**Your assignment:** Somewhere below, one line contains "This screenshot has height=699, width=1568." and a later line contains "Given: Click the 'curiosity'". Output those two lines and everything between them exactly, and nothing else.
►
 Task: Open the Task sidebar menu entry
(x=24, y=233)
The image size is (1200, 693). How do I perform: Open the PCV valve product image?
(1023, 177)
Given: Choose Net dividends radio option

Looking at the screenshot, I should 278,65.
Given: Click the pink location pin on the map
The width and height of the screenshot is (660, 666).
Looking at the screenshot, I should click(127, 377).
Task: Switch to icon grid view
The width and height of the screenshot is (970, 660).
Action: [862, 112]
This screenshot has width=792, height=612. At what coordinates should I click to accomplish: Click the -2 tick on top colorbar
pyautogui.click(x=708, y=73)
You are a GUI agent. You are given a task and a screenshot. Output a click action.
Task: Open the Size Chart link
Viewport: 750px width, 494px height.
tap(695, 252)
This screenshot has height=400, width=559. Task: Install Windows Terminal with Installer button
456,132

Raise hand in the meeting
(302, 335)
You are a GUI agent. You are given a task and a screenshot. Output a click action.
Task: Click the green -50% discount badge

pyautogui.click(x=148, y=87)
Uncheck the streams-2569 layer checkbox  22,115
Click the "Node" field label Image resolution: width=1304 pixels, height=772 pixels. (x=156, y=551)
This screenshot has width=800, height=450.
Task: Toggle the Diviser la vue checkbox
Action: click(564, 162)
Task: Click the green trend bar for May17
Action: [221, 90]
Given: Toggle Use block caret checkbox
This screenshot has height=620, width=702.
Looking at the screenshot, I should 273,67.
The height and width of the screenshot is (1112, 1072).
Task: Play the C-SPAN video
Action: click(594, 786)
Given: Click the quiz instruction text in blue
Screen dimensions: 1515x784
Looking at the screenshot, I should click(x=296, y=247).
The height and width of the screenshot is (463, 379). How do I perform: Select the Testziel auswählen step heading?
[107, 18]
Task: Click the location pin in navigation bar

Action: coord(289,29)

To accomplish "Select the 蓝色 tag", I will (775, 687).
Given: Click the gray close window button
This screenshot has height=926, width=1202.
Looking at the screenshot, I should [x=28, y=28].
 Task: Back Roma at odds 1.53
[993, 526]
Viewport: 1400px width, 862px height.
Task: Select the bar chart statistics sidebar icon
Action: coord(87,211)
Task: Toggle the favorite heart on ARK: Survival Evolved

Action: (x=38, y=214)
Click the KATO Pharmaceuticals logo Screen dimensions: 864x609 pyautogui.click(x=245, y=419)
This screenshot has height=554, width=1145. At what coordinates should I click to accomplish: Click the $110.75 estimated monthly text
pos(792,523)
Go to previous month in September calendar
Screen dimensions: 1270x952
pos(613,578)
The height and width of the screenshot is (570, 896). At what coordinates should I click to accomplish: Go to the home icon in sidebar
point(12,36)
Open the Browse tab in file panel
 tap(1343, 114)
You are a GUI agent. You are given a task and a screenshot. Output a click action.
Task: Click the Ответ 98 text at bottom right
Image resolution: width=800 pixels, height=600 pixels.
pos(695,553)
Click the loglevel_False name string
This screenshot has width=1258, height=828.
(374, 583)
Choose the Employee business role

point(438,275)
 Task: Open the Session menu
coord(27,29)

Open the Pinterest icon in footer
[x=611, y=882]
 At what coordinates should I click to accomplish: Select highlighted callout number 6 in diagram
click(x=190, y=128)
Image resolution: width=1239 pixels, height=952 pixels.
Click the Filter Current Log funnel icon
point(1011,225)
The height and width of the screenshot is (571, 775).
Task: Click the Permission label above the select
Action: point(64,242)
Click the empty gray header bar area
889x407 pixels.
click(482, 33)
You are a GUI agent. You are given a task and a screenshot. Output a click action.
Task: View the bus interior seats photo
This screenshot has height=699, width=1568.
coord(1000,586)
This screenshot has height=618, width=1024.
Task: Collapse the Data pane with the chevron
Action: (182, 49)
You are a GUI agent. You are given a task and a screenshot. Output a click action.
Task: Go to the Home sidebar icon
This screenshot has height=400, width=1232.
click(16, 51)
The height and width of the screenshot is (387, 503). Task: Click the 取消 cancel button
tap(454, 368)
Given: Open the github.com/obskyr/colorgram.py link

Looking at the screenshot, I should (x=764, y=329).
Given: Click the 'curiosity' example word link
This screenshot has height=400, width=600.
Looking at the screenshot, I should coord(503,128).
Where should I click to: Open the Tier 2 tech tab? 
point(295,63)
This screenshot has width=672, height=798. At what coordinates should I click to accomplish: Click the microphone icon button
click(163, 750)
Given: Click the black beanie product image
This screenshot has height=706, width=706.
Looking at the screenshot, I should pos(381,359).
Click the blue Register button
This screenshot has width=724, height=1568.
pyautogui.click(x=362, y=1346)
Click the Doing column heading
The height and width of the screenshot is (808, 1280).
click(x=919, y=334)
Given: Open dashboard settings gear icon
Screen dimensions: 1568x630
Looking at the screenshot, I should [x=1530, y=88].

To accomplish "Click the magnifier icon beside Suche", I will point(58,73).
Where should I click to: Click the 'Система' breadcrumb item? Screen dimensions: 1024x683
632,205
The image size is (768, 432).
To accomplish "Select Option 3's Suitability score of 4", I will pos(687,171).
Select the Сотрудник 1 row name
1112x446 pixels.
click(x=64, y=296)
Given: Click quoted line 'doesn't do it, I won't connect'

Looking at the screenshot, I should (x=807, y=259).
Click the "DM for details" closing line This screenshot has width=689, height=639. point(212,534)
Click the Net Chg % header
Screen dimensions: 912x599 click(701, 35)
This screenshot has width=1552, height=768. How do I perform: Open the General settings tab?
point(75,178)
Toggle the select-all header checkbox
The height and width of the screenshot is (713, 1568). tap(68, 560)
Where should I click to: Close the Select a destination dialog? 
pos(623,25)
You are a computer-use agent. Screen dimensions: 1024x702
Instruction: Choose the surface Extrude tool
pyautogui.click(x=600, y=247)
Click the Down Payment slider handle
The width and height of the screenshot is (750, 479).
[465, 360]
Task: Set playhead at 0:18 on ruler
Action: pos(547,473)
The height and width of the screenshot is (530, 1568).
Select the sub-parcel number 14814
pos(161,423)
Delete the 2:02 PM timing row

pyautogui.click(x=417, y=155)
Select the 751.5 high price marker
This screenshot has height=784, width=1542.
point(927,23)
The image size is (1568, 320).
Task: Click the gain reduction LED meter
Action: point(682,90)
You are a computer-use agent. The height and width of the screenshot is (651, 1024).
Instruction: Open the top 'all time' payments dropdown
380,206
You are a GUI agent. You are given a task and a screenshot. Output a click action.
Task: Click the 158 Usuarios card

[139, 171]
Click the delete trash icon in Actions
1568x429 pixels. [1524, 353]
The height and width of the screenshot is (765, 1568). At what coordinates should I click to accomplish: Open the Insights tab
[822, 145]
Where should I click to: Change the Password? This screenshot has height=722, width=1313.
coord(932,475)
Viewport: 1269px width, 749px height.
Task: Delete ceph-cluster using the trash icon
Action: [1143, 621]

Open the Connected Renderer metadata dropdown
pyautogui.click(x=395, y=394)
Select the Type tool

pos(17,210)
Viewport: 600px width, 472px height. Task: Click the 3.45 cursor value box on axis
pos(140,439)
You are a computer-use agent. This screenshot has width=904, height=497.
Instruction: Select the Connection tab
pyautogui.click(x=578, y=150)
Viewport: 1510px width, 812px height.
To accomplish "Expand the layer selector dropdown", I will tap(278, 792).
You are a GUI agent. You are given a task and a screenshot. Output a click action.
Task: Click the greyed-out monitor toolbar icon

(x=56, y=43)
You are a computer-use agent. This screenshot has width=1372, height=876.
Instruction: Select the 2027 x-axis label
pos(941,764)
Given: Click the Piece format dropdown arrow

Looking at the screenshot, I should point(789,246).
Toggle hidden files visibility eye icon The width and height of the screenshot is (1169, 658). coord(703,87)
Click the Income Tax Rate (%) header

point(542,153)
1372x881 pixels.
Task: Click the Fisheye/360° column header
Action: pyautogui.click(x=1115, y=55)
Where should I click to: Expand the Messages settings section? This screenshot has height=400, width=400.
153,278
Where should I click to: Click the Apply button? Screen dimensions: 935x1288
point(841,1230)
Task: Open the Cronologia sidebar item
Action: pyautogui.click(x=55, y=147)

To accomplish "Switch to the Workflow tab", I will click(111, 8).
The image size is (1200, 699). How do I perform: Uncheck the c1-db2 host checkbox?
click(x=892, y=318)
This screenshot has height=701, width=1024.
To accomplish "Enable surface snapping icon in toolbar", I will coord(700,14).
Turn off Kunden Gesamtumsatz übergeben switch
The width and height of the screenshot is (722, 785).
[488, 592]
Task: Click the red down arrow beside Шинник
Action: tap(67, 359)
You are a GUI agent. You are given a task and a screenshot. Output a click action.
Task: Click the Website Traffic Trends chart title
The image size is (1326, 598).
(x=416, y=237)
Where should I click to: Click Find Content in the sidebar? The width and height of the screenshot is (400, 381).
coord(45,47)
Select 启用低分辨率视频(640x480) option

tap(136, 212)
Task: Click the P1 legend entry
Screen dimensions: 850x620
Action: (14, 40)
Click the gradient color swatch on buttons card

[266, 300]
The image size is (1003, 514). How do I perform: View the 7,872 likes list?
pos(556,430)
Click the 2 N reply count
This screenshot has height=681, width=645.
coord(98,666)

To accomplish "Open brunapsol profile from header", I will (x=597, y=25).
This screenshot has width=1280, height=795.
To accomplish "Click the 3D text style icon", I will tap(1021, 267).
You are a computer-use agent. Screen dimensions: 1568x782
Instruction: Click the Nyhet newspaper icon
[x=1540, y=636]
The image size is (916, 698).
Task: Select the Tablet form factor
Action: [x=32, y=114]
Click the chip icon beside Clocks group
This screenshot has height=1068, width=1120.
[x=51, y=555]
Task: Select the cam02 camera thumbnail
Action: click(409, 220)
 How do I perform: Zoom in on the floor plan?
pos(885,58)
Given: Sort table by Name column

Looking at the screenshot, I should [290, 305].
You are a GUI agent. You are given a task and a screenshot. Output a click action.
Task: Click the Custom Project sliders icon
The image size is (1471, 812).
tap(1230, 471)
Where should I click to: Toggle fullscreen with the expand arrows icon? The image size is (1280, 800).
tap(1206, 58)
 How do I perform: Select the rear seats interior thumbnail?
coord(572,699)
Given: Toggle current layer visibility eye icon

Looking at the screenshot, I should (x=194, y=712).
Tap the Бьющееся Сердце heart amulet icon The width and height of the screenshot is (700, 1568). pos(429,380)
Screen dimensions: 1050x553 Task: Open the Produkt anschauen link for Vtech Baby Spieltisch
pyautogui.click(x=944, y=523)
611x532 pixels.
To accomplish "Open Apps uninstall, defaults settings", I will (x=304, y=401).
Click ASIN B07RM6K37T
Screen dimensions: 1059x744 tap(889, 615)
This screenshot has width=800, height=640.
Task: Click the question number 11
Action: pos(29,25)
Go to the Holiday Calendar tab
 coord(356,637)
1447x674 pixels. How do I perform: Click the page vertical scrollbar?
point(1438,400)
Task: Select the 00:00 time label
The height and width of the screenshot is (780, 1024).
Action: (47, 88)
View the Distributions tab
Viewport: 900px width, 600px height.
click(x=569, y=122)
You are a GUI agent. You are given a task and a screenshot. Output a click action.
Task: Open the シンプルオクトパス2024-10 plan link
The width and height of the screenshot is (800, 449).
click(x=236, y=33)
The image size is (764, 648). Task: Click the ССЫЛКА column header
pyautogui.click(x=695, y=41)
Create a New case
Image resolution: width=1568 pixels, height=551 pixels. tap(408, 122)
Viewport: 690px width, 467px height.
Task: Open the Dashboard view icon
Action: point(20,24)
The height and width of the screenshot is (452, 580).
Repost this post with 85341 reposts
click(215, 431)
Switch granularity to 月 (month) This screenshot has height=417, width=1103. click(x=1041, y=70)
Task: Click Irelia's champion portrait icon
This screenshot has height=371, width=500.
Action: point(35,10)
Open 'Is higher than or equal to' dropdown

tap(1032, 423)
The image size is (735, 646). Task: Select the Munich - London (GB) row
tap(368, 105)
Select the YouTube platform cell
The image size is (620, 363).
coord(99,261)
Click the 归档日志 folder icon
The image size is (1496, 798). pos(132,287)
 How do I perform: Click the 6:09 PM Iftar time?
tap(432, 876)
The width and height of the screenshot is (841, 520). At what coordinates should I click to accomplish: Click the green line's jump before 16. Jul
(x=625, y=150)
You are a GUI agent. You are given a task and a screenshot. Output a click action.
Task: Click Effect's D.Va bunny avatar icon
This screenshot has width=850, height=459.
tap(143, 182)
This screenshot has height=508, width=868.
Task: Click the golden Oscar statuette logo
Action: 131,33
◄
**Answer section:**
This screenshot has height=699, width=1568.
coord(1000,586)
This screenshot has height=618, width=1024.
Task: Collapse the Data pane with the chevron
Action: (182, 49)
You are a GUI agent. You are given a task and a screenshot. Output a click action.
Task: Go to the Home sidebar icon
This screenshot has height=400, width=1232.
click(16, 51)
The height and width of the screenshot is (387, 503). Task: Click the 取消 cancel button
tap(454, 368)
Given: Open the github.com/obskyr/colorgram.py link

Looking at the screenshot, I should (x=764, y=329).
Given: Click the 'curiosity' example word link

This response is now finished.